Mandatory Spending

Function 650 - Social Security

Make Social Security’s Benefit Structure More Progressive

CBO periodically issues a compendium of policy options (called Options for Reducing the Deficit) covering a broad range of issues, as well as separate reports that include options for changing federal tax and spending policies in particular areas. This option appears in one of those publications. The options are derived from many sources and reflect a range of possibilities. For each option, CBO presents an estimate of its effects on the budget but makes no recommendations. Inclusion or exclusion of any particular option does not imply an endorsement or rejection by CBO.
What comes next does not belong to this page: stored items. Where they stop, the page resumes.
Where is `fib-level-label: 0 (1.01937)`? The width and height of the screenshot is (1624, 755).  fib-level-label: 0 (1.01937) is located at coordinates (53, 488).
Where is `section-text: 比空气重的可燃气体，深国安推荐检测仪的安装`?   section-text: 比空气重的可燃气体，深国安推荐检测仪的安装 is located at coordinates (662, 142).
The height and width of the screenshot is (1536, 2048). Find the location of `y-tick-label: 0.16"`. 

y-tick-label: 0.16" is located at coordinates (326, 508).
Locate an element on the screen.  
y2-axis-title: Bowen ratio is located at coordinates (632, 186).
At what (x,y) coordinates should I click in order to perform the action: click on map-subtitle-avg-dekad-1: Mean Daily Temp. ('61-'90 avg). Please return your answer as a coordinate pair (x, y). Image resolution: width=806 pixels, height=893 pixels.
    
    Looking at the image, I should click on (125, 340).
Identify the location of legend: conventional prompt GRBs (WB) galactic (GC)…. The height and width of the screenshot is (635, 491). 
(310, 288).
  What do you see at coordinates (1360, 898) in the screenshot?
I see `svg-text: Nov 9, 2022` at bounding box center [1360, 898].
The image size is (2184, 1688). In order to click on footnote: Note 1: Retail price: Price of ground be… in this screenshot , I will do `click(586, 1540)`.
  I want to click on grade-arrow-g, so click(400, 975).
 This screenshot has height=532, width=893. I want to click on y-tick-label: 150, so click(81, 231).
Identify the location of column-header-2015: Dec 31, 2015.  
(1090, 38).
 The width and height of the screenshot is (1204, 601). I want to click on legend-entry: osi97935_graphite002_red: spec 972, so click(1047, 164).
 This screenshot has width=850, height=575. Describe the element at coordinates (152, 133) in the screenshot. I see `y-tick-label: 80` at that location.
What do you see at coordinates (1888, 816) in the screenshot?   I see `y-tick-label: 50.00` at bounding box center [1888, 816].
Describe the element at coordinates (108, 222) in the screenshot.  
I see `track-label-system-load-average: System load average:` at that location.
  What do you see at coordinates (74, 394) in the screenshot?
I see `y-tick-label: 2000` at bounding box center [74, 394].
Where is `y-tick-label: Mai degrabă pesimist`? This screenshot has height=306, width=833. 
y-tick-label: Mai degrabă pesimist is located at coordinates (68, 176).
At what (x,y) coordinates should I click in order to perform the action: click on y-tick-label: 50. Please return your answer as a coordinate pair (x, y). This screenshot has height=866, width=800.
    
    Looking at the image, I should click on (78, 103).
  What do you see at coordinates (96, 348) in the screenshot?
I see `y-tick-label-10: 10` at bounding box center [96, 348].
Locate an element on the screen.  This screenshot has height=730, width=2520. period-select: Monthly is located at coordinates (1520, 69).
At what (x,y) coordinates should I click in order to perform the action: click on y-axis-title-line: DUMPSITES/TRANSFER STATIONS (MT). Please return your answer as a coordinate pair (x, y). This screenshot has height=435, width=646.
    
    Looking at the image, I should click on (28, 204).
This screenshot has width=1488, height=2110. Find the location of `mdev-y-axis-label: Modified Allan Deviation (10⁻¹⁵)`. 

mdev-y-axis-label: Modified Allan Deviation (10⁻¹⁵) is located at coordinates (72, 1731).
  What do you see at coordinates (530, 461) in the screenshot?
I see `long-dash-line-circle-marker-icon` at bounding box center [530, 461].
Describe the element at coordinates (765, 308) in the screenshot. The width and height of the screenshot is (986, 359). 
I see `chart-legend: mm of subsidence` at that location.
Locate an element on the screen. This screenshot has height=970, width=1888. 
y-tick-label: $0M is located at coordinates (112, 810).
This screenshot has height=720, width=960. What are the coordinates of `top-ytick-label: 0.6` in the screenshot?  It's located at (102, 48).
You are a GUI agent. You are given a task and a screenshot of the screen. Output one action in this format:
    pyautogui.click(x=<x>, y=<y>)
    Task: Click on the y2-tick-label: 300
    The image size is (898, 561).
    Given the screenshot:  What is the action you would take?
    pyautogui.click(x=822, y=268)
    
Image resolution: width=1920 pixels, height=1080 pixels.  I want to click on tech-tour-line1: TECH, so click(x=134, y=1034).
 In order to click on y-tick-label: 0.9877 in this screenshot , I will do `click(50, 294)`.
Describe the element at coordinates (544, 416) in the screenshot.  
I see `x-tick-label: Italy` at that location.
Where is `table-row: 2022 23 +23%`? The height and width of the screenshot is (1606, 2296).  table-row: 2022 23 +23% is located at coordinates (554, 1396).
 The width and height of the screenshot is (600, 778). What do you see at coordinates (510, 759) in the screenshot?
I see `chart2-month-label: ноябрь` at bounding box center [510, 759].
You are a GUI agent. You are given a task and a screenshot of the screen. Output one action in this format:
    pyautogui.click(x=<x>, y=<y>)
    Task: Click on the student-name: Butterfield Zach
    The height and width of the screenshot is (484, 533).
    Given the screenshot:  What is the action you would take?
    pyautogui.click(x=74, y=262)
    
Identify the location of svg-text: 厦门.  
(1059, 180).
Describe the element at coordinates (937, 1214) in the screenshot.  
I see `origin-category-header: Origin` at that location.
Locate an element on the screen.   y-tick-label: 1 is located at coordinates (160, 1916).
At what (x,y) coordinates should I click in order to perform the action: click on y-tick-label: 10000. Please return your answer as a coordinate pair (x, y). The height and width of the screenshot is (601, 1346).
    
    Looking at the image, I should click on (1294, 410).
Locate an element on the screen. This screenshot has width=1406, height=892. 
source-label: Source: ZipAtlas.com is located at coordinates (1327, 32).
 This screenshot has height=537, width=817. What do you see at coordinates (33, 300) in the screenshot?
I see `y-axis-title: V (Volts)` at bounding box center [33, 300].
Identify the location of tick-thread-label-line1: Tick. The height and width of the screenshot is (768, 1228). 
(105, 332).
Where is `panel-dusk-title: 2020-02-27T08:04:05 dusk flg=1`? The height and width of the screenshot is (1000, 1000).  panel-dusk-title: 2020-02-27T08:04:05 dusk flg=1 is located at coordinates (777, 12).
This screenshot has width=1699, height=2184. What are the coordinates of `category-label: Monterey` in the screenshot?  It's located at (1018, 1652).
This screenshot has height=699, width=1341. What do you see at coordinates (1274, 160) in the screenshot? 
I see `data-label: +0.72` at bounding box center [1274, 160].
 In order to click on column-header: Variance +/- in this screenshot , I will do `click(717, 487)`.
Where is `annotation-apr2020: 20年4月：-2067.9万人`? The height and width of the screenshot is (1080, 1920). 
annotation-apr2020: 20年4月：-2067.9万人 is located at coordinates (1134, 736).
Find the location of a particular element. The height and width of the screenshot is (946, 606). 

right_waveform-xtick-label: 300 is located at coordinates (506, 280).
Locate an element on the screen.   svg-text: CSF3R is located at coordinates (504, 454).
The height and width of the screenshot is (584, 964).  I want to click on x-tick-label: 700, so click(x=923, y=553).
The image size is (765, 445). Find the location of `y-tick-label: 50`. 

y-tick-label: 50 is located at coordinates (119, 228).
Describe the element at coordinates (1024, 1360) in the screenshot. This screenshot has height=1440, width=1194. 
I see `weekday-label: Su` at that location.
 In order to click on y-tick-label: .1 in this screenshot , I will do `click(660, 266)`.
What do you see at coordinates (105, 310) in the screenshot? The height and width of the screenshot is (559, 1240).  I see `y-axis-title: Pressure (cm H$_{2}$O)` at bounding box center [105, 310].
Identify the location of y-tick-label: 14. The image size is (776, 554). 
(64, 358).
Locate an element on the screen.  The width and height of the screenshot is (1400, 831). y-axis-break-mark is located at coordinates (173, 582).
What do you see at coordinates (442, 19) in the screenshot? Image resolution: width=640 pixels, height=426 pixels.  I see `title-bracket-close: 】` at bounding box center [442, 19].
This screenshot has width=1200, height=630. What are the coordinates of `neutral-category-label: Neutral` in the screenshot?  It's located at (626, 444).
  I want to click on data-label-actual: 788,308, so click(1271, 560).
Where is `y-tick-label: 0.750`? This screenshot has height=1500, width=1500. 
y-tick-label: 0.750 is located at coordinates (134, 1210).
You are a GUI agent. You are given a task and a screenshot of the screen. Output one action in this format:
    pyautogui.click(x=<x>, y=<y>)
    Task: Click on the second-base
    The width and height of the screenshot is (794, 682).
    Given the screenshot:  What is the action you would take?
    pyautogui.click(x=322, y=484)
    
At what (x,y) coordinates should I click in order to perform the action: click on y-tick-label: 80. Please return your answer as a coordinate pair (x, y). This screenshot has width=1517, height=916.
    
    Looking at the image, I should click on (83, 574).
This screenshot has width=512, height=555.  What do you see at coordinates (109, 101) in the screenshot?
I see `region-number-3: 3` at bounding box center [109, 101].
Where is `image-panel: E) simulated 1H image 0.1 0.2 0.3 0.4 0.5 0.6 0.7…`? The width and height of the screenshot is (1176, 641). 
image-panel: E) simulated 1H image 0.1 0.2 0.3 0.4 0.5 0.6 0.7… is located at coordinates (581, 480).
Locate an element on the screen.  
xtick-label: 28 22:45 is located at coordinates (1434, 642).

Billions of Dollars 2021 2022 2023 2024 2025 2026 2027 2028 2029 2030 2021–
Change in Outlays  
  Use 90/32/5 PIA factors 0 * * -0.1 -0.3 -0.6 -0.9 -1.3 -1.9 -2.5 -0.4 -7.6
  Use 100/25/5 PIA factors 0 * -0.2 -0.7 -1.5 -2.7 -4.2 -6.2 -8.6 -11.6 -2.4 -35.7

This option would take effect in January 2022.
PIA = primary insurance amount; * = between -$50 million and zero.

The amount of the Social Security benefit paid to a disabled worker or to a retired worker who claims benefits at the full retirement age is called the primary insurance amount (PIA). The Social Security Administration (SSA) calculates that amount using a formula applied to a worker’s average indexed monthly earnings (AIME), a measure of average taxable earnings over that worker’s lifetime. The benefit formula is progressive, meaning that the benefit is larger as a share of lifetime earnings for someone with a lower AIME than it is for a person with a higher AIME. To calculate the PIA, the SSA separates AIME into three brackets by using two threshold amounts, often called “bend points.” In calendar year 2020, the first bend point is $960 and the second bend point is $5,785. Average indexed earnings in each of the three brackets are multiplied by three corresponding factors to determine the PIA: 90 percent, 32 percent, and 15 percent. (Bend points rise each year with average wages, whereas the factors remain constant.)

This option would make the Social Security benefit structure more progressive by reducing benefits for people with higher average earnings relative to the benefits they are scheduled to receive under current law, while either holding constant or increasing benefits for people with lower earnings. Starting with people newly eligible in 2022, the first alternative in this option would affect only beneficiaries with an AIME above the second bend point. That alternative would reduce the 15 percent PIA factor by 1 percentage point per year until it reached 5 percent in 2031. It would reduce scheduled benefits for about 13 percent of all newly eligible beneficiaries—those with higher average monthly earnings.

The second alternative in this option would reduce scheduled benefits for more beneficiaries with higher lifetime earnings while increasing scheduled benefits for people with lower lifetime earnings. It would increase the 90 percent factor and lower both the 32 percent and 15 percent factors. The factors would change gradually over 10 years until they reached 100 percent, 25 percent, and 5 percent, respectively. (The 15 percent and 90 percent factors would change by 1 percentage point per year; the 32 percent factor would change by 0.7 percentage points per year.) About 45 percent of new beneficiaries—those with lower average monthly earnings—would receive larger benefits than they would be scheduled to receive under current law. About 55 percent of new beneficiaries—those with higher average monthly earnings—would receive benefits that are smaller than they are scheduled to receive under current law.

The Congressional Budget Office projects that under current law, the Disability Insurance trust fund would be exhausted in fiscal year 2026, and the Old-Age and Survivors Insurance trust fund would be exhausted in calendar year 2031. Under section 257 of the Deficit Control Act, in its projections CBO must assume that scheduled Social Security benefits would be paid even after the program’s trust funds were exhausted. However, the government’s legal authority to pay benefits would then be limited to the amount received in dedicated tax revenues, which would be insufficient to pay scheduled benefits in full. After trust-fund exhaustion, therefore, for the people whose benefits would be lower under this option, the reduction in payable benefits would be smaller than the reduction in scheduled benefits.